ASSIGNMENT
In the Visagraph II abstract, what caused the two malfunctions during the trials?

PASSAGE TO READ
Background: The Taylor Visagraph II is a relatively new device designed to evaluate eye movements made during reading. It uses goggles with infrared optics to detect the eye movements and computer software to determine the number of fixations, regressions, and other characteristics of the eye movements. The system also calculates several scores including a school grade equivalent for the reader. Potential applications include the diagnosis of eye movement-related reading problems and the assessment of vision therapy results. Goals of the project were to assess the operation of the system and to determine the validity and reliability of data it produces.
Methods: Fifty first year optometry students served as subjects. Each read 5 standard Taylor Level 10 (College) paragraphs during each of two sessions while eye movements were assessed by the Visagraph II.
Results: The Visagraph II operated correctly for 498 of the 500 trials; operator error caused two malfunctions. Significant differences were found between scores from the first paragraph read and subsequent paragraphs. Nonlinear relationships were found between most of the variables especially those involving grade levels and spans of recognition. Session to session comparisons produced relatively high split-half correlations. Correlations between Optometry Admission Test Reading Comprehension scores and all but two Visagraph II scores were not significantly different from zero. Also of interest was the wide range of reading eye movement skills; several of the optometry students appeared to have skills that placed them at below fourth grade -level.
Conclusions: The Visagraph II is a potentially useful device for the assessment of eye movements made during reading. It performed properly over a large number of trials and produced data that seemed to be reliable indicators of reading skills. Paragraph to paragraph variations in mean scores suggest caution in interpreting small changes in performance across paragraphs and the need for at least one practice trial before usable data are obtained. Further, an understanding of the nonlinear relationships between some of the Visagraph II scores can help to prevent misinterpretations or inappropriate use of statistical comparisons that assume linearity.

RECORD EXTRACTS
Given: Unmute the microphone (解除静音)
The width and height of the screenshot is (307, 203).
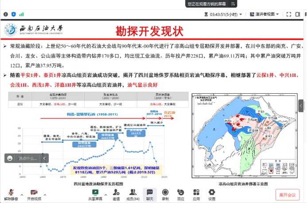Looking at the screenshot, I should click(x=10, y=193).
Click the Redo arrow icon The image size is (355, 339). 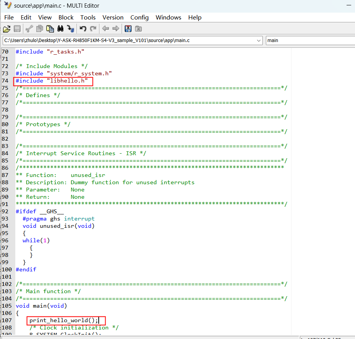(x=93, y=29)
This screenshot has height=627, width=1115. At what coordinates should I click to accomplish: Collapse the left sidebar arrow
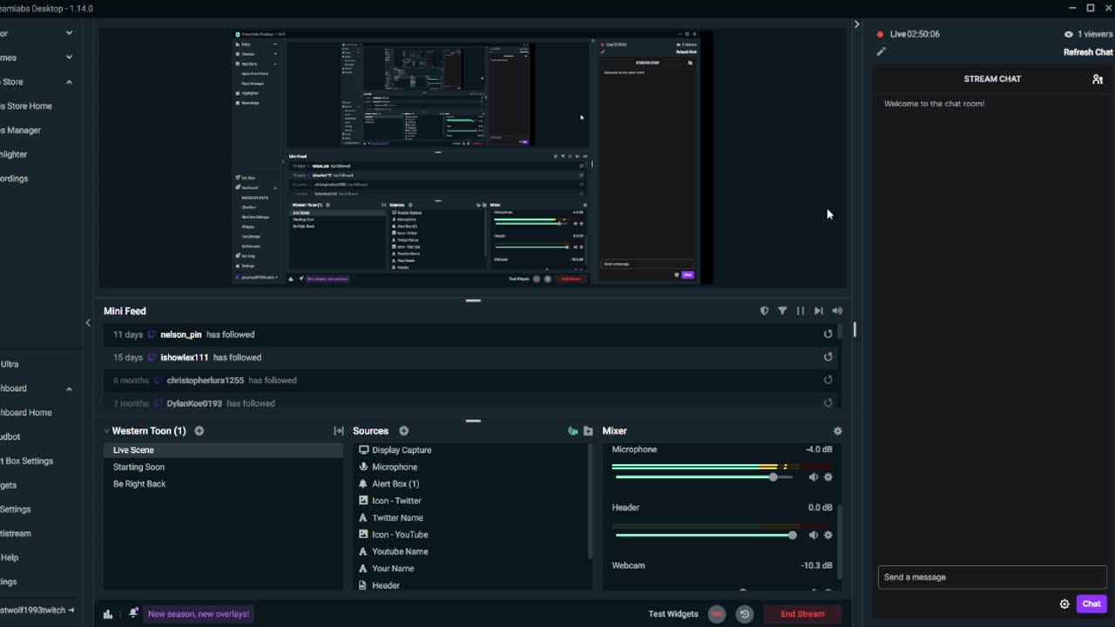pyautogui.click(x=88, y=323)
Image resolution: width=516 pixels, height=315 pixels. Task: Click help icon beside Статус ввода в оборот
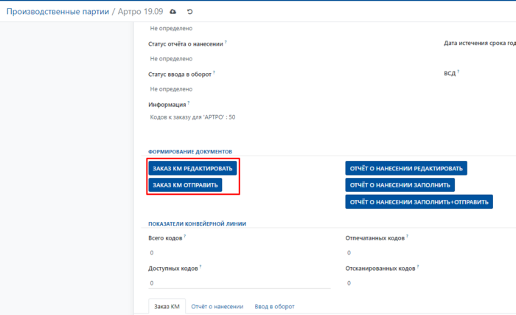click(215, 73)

RESPONSE
Operator error